• _ARTICLE_
>>>>>

Sub command: Custom

Introduction

Mock Data tool is designed with mocking tables based on the datatype of a column, it's not smart in determining if that is a name column or a email column etc. With custom sub command mock data tool provides the control to the user and lets the user decide the lifecycle of mocking the data to the tables, i.e

User can pick which column to skip and let mock data tool decide the best data for it
User can control what kind of data goes to a column i.e user can feed in custom dataset to mock ( i.e picked randomly during mocking )
User can select from the list of supported realistic data key

NOTE: For all the realistic key, checkout the page

Under the custom subcommand the user is provided with a file and a plan of how the data will be loaded to the columns, the file can then be modified and fed to the tool to control the dataset to mock.

Short Hand: The short hand of the schema subcommand is c

Preference Order

There are 3 ways to load data using the custom tool,

User provided dataset
Realistic dataset
Random dataset

The order of selection (in case two or more option is set for a column) of what kind of data to be used to mock the table is determined by the order mentioned above i.e user generated dataset is give preference over realistic dataset etc.

<<<<<

• _DATA ENTRIES_
>>>>>

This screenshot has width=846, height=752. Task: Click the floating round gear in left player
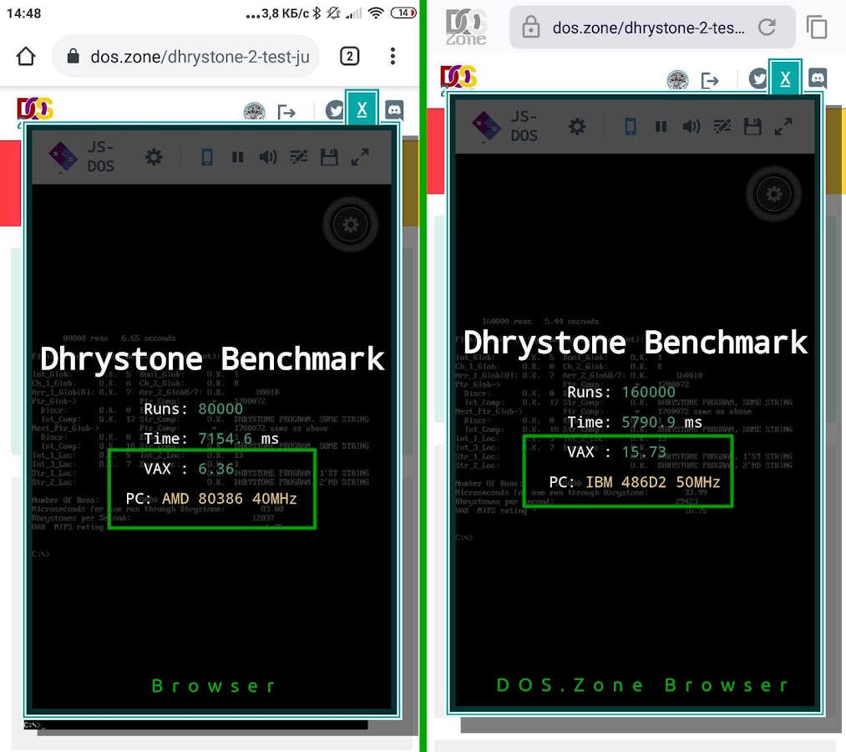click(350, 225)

<<<<<
>>>>>

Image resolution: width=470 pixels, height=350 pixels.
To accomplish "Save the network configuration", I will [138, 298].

<<<<<
>>>>>

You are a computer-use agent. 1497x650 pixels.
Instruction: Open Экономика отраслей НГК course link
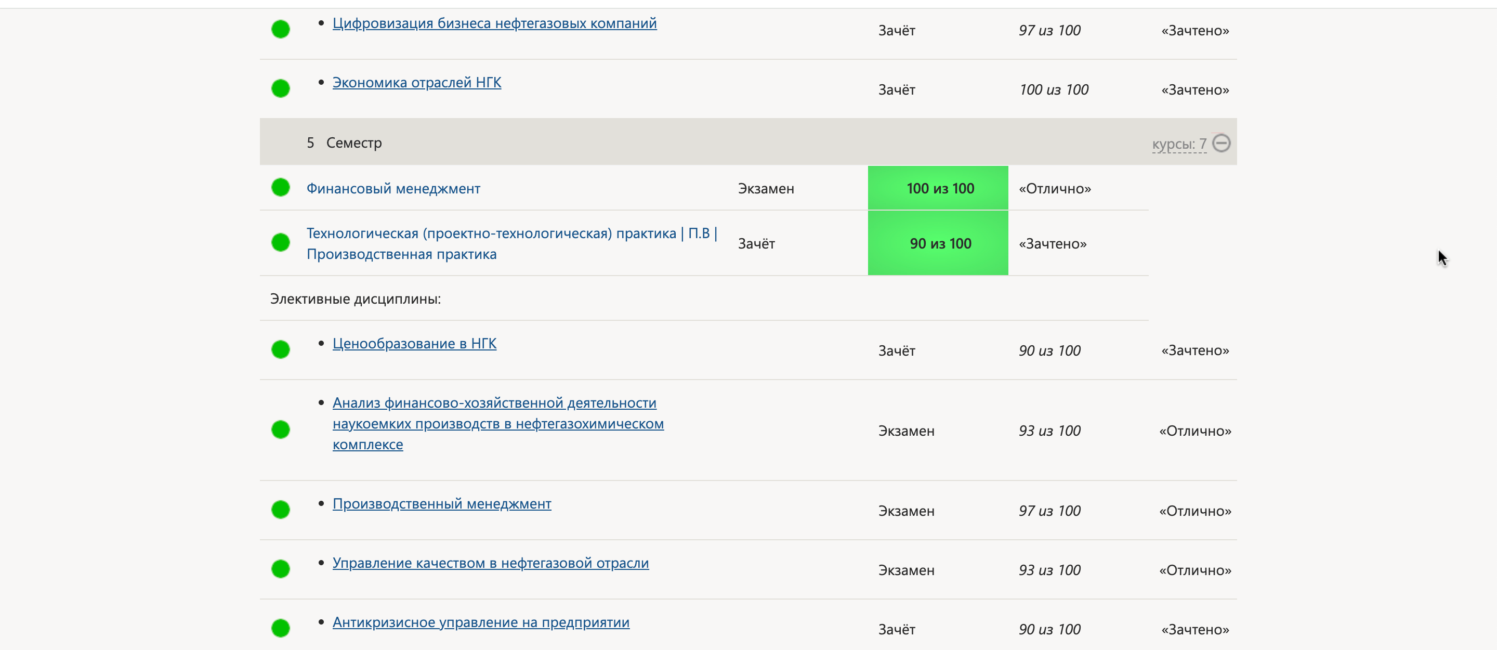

<<<<<

• _REQUIRED TASK_
Set down, word for word, the passage of the custom subcommand page from "Sub command: Custom" up to and including "dataset to mock.".

• _FINAL RESULT_
Sub command: Custom

Introduction

Mock Data tool is designed with mocking tables based on the datatype of a column, it's not smart in determining if that is a name column or a email column etc. With custom sub command mock data tool provides the control to the user and lets the user decide the lifecycle of mocking the data to the tables, i.e

User can pick which column to skip and let mock data tool decide the best data for it
User can control what kind of data goes to a column i.e user can feed in custom dataset to mock ( i.e picked randomly during mocking )
User can select from the list of supported realistic data key

NOTE: For all the realistic key, checkout the page

Under the custom subcommand the user is provided with a file and a plan of how the data will be loaded to the columns, the file can then be modified and fed to the tool to control the dataset to mock.